Les organisateurs voulaient couvrir l'essentiel du XXe siècle, depuis 1909, un clin d'oeil à l'année du lancement du Manifeste du Futurisme, texte de rupture artistique et de célébration de la technologie au début du XXe siècle, jusqu'à 1989, l'année de la chute du Mur de Berlin.

Les oeuvres, issues d'une collection d'avant-garde privée, «ont été créées en opposition aux régimes totalitaires, et particulièrement aux systèmes politiques et sociaux que représente (l'histoire du) Galeb», relève Branko Franceschi.

Mais l'ancien «bateau de la paix», comme s'appelait le Galeb sous Tito, n'est plus aujourd'hui que l'ombre de lui-même.

Des années de négligence ont fait de ce bâtiment qui fut fastueux une épave rouillée, comme le symbole d'un pouvoir autoritaire disparu. Avec à son bord des oeuvres interdites par des régimes aujourd'hui évanouis.

Chef de file des non-alignés, des pays qui refusaient d'appartenir à un bloc ou à un autre pendant la guerre froide, le maréchal Tito, qui dirigea la Yougoslavie de 1945 à 1980, accueillit à bord du Galeb plus d'une centaine de dirigeants tels que Nikita Khrouchtchev, Mouammar Kadhafi et Indira Gandhi ou des vedettes du cinéma comme Elizabeth Taylor et Richard Burton.

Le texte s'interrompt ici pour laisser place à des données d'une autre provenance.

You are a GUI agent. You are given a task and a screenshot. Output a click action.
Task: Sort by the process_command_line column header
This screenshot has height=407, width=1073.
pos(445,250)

«Ce bateau était exceptionnel», confie le capitaine Zeljko Matejcic. «Il a une ligne fantastique, des moteurs qui fonctionnent toujours. C'est dommage qu'il soit attaqué par la rouille. Il a une histoire en lui-même et pas seulement en raison de Tito», poursuit le marin, très peu sensible aux oeuvres exposées.

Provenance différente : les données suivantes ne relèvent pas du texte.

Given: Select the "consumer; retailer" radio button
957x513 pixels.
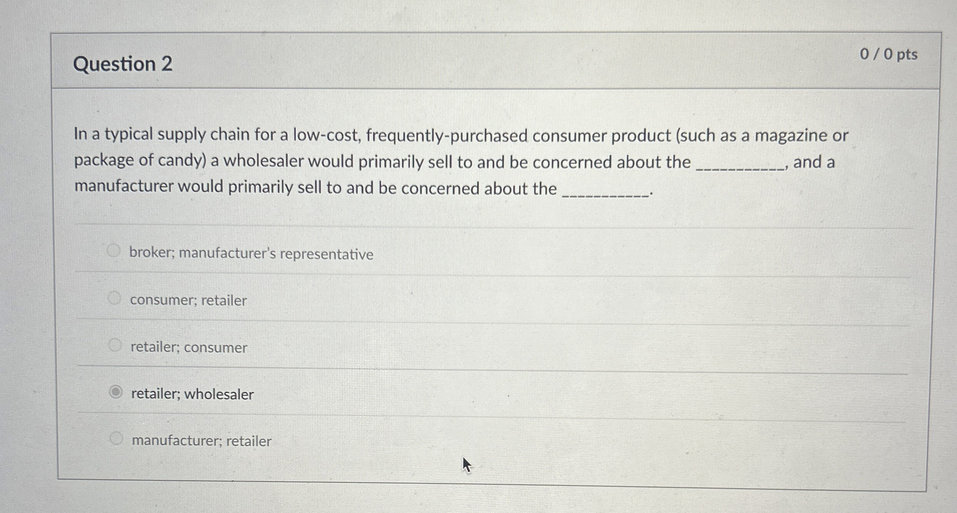Looking at the screenshot, I should coord(114,298).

Construit au départ pour le transport de bananes, le Galeb a été transformé en croiseur auxiliaire par les Allemands pendant la Seconde Guerre mondiale.

Coulé pendant le bombardement de Rijeka par les Alliés en 1944, il a ensuite été renfloué et restauré pour devenir le yacht présidentiel de Tito.

Rijeka l'a racheté en 2009 et le bâtiment fait partie aujourd'hui du patrimoine culturel de la Croatie.